=== Begin Enclosure ===

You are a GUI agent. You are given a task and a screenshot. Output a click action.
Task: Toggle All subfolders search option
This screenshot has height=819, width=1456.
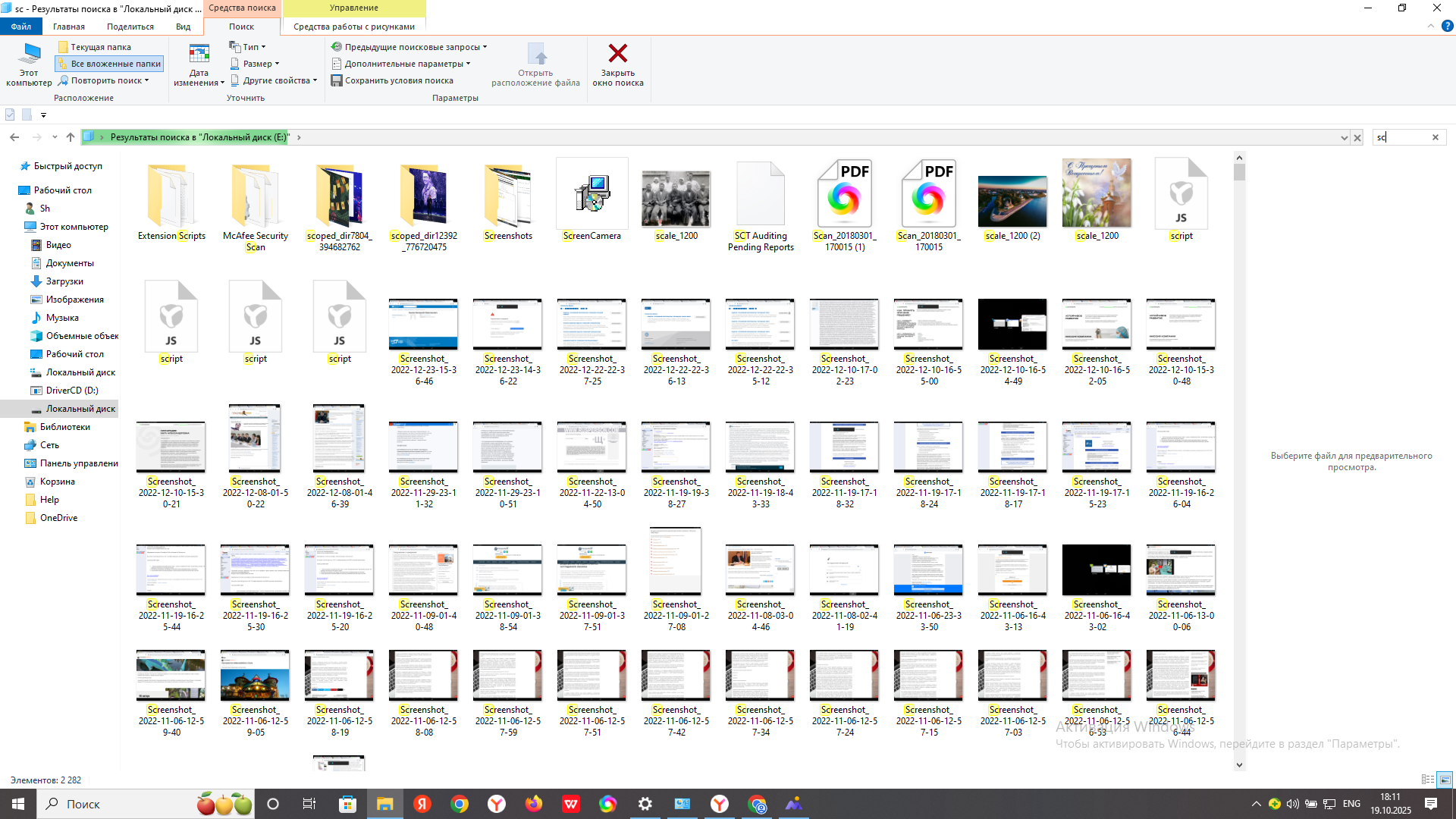point(109,64)
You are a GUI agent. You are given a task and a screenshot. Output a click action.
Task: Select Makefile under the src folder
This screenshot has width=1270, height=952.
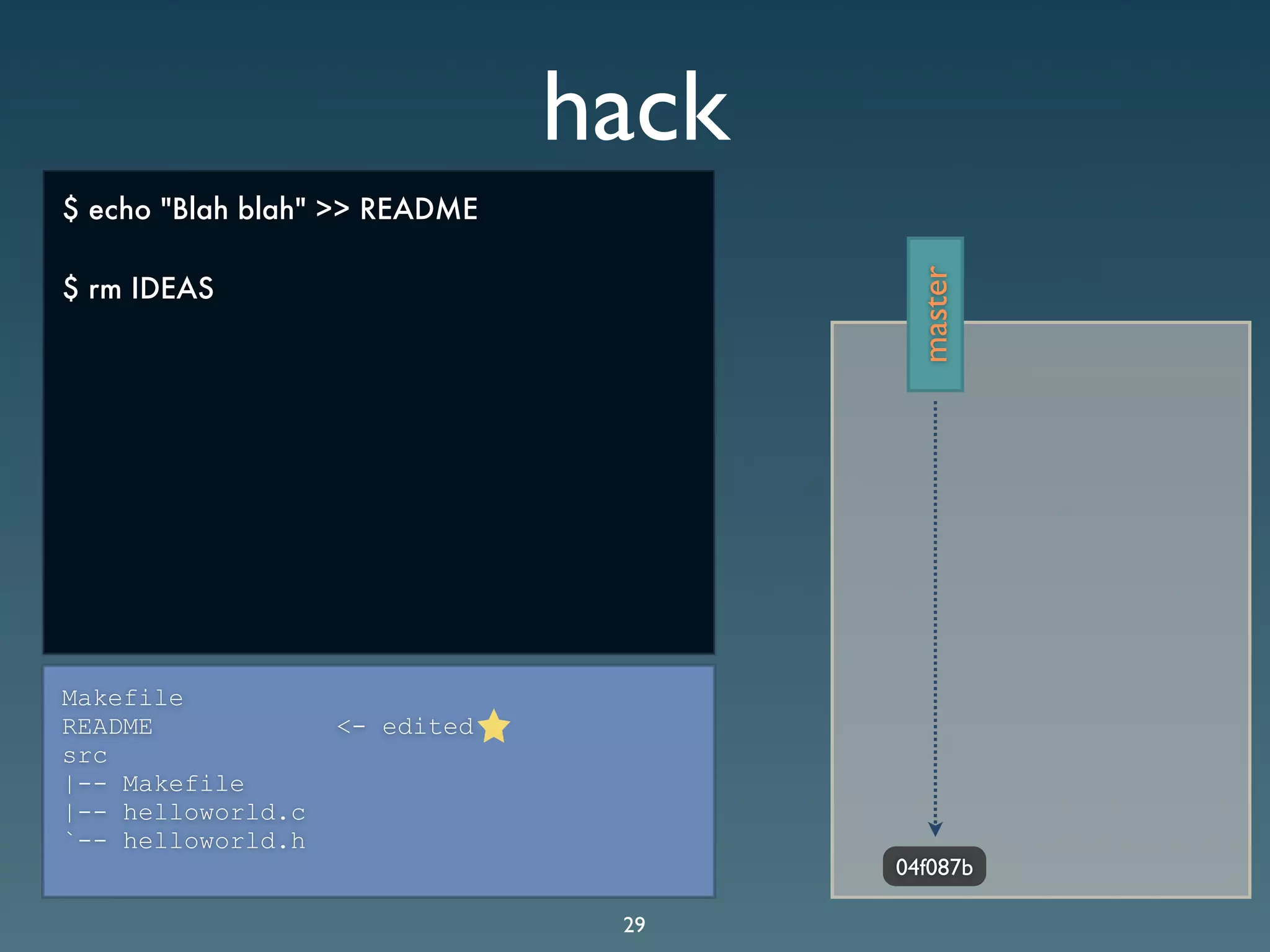point(183,784)
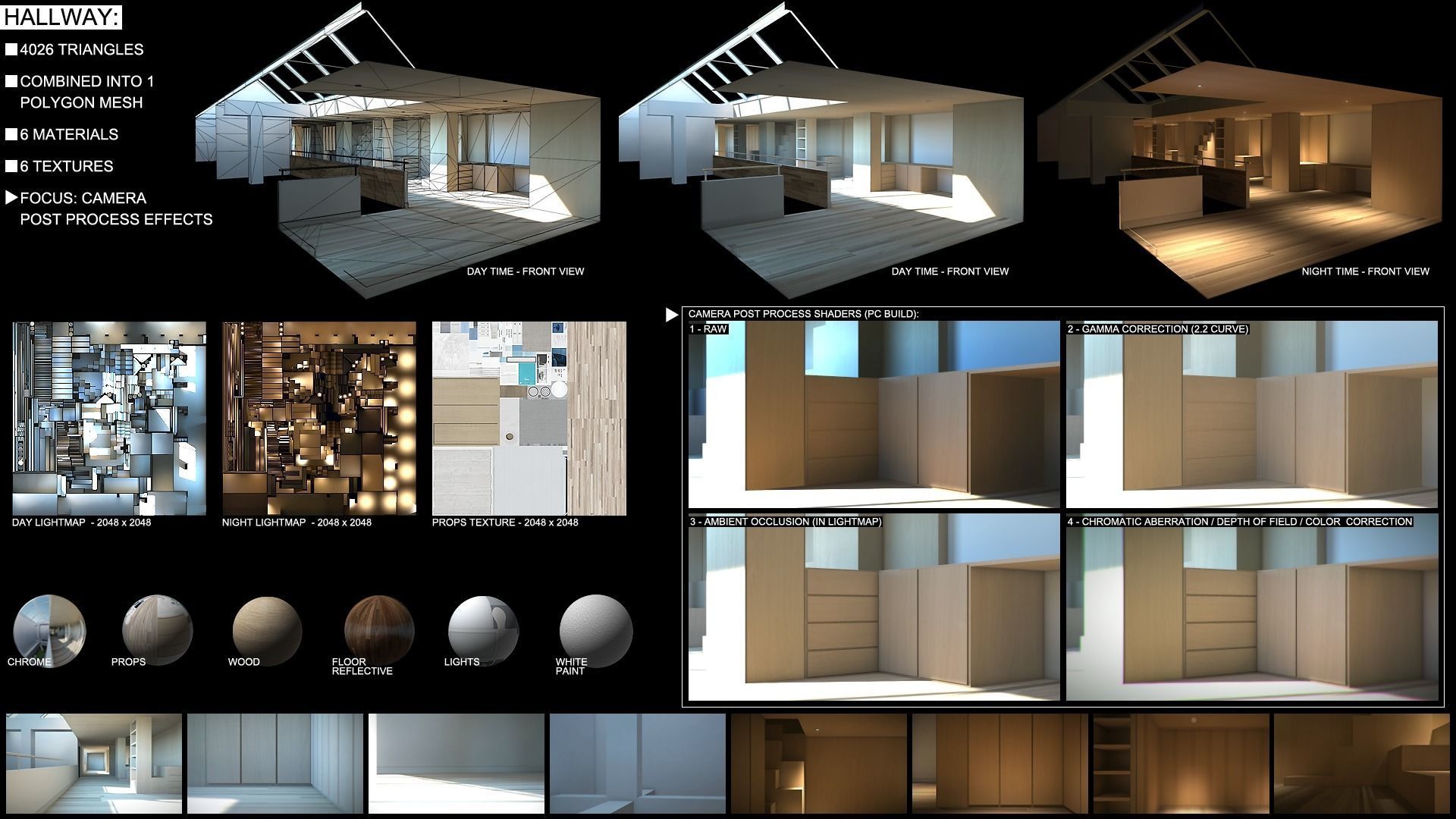Open the Night Lightmap texture image
Viewport: 1456px width, 819px height.
pos(319,419)
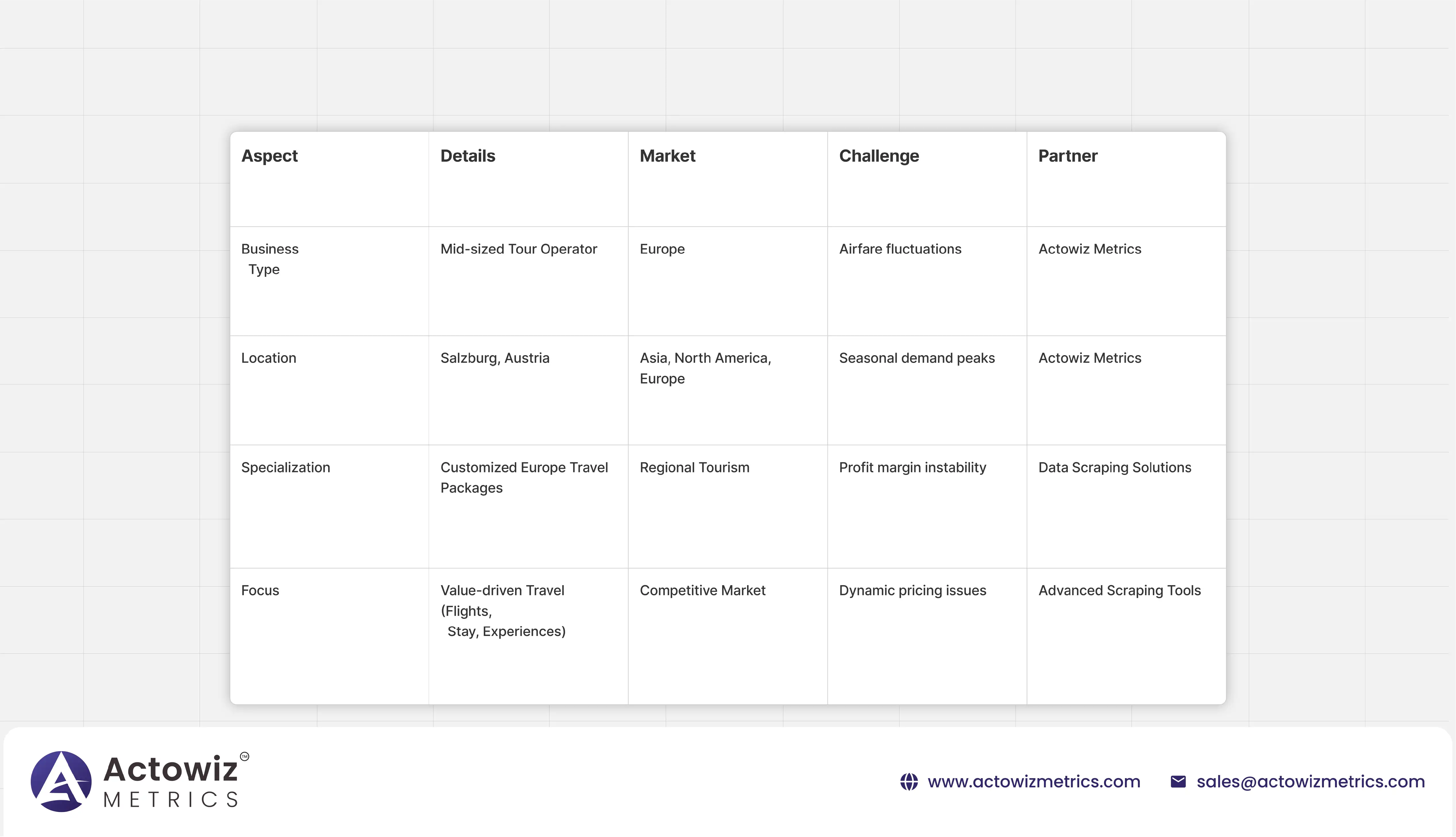
Task: Select the Details column header
Action: pyautogui.click(x=467, y=156)
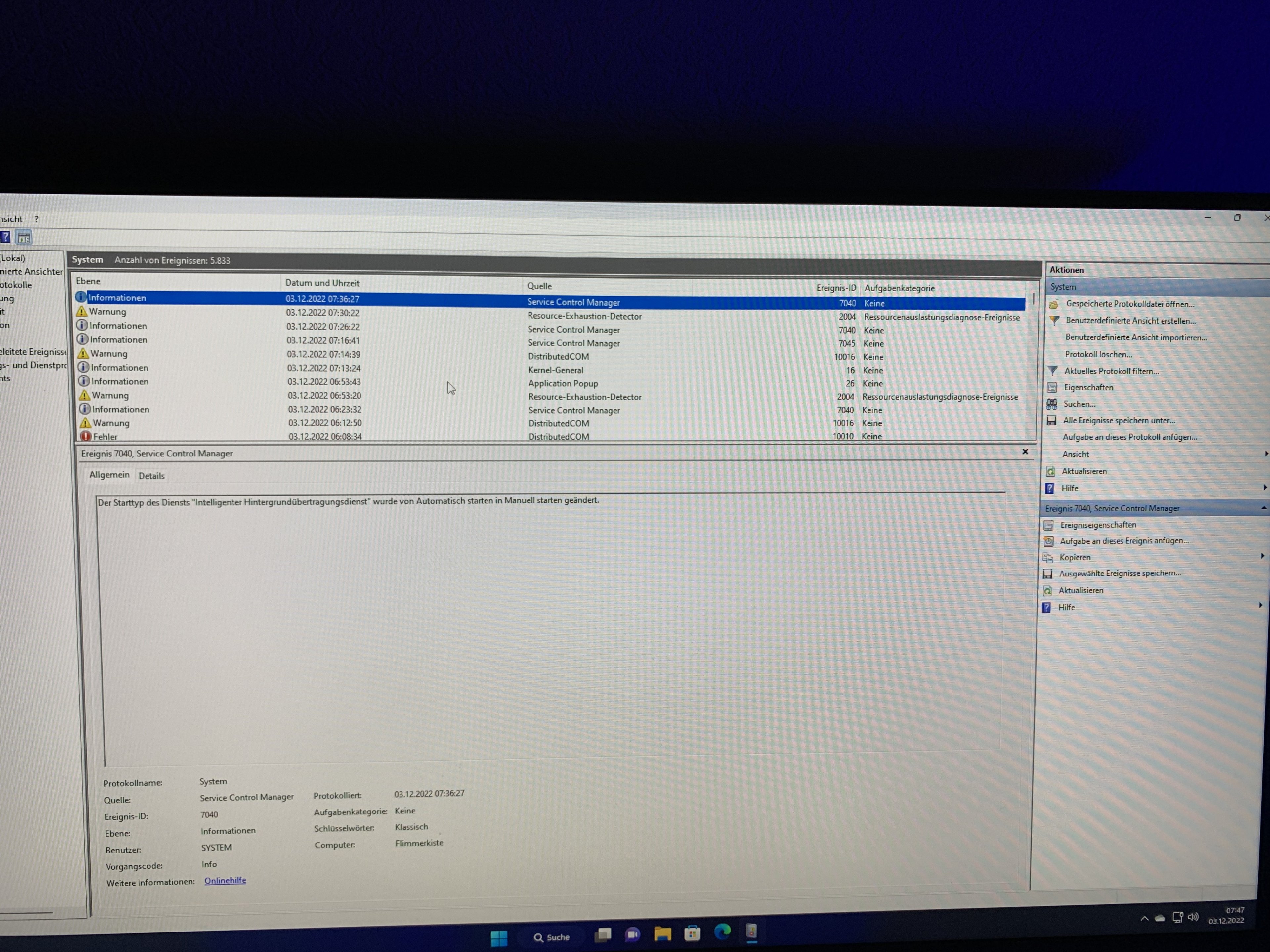Click the toolbar pane-view icon next to help
This screenshot has height=952, width=1270.
coord(23,238)
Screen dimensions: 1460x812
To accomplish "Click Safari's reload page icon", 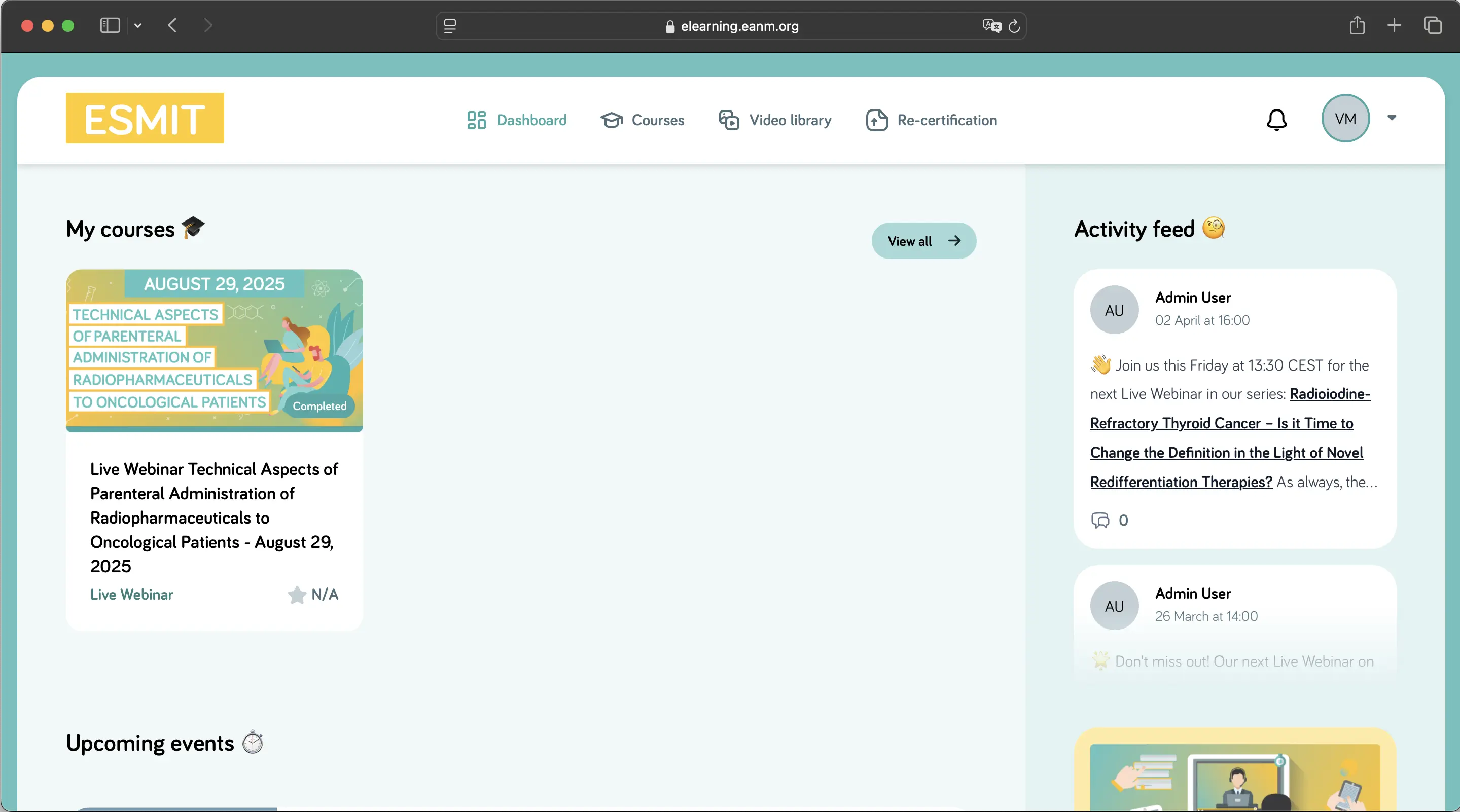I will [1014, 26].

=== End Enclosure ===

● Problem details: Before answering, find the line with "Task: Select Makefile under the src folder" in the records above; then reproduce exactly each line from the first through that line, leaving out pictures.

● Output of the exercise:
You are a GUI agent. You are given a task and a screenshot. Output a click action.
Task: Toggle All subfolders search option
This screenshot has height=819, width=1456.
point(109,64)
You are a GUI agent. You are given a task and a screenshot. Output a click action.
Task: Select Makefile under the src folder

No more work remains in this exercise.